— Work instruction —
Every record must be restated exactly as written.
Listed records START
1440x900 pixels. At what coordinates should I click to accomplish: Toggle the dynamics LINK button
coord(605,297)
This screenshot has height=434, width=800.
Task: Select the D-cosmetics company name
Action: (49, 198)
Listed records END
— Exercise result —
1440x900 pixels. At what coordinates should I click to accomplish: Toggle the dynamics LINK button
coord(605,297)
This screenshot has height=434, width=800.
Task: Select the D-cosmetics company name
Action: (49, 198)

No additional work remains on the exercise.